27 de agosto de 2010

Viva la mugre state of mind

Está claro que tengo manías. Si, ya sé, pero intentaré hablar de la mugre como estilo de vida y de un show de tv.


Aggie Mackenzie y Kim Burnwood, muy fasiones ellas


Sari ( http://fabricafabrica.blogspot.com/)me enseñó este programa de la BBC. La BBC, como es muy lista e inglesa, además de entretener con sus programas de TV busca educar sutilmente.
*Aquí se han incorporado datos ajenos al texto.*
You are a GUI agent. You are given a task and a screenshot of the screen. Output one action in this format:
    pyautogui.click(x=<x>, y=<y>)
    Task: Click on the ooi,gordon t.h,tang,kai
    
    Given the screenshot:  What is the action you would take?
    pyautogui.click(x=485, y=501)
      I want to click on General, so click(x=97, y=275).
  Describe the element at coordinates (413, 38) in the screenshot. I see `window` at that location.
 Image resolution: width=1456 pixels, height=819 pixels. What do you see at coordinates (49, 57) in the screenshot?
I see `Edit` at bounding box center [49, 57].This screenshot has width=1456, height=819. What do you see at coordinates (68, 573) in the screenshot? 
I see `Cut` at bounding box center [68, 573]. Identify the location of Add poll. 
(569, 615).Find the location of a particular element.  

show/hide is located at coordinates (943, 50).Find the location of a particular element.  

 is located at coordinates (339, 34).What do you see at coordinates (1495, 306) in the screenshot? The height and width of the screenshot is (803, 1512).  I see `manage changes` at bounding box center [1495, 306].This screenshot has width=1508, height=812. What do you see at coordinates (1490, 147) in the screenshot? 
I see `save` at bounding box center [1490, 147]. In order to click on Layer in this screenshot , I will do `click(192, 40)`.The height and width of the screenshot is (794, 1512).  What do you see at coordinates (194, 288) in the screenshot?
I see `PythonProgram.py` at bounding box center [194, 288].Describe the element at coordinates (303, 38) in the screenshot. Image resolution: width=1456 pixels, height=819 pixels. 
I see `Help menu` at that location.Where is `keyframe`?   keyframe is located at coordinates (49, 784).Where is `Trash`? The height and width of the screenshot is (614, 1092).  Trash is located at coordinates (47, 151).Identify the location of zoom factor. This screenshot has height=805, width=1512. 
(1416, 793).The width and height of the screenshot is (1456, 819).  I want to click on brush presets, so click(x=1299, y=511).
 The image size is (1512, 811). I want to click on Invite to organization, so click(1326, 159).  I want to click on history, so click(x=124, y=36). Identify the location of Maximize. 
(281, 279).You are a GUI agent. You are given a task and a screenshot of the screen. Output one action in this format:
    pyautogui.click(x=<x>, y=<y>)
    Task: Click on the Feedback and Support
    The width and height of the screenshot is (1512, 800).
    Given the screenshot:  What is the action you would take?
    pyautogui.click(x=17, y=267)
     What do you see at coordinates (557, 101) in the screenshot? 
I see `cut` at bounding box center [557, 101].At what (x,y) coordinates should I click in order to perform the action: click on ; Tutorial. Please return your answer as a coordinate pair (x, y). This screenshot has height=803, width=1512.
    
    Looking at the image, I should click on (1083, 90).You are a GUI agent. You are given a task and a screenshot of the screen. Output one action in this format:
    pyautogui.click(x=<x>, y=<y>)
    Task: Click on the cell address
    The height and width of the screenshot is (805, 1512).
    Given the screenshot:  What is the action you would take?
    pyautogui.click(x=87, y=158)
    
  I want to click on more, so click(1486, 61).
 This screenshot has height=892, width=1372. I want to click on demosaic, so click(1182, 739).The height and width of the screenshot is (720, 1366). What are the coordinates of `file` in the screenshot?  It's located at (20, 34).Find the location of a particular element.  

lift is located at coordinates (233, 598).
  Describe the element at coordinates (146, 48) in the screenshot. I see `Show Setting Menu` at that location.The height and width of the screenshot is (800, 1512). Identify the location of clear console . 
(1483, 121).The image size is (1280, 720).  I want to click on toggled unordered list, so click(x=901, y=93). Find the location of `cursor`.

A través de este show llamado "How Clean is your house?" Aggie Mackenzie y Kim Burnwood, dos absoluteley lovley british ladies hacen tremenda labor y visitan personas (que han sido denunciadas por familiares y/o amigos) cuyas casas están en estados insólitos de abandono y mugre.


El programa no sólo se trata de morbosear alrededor de la basura de estas personas, sino enseñárles tanto a ellos como al público varios puntos:


1. Mostrar al televidente cómo limpiar lugares específicos de la casa de manera económica y megaefectiva (como por ejemplo un lavabo de porcelana que no ha sido lavado en 10 años usando únicamente una toronja partida a la mitad y bicarbonato de sódio).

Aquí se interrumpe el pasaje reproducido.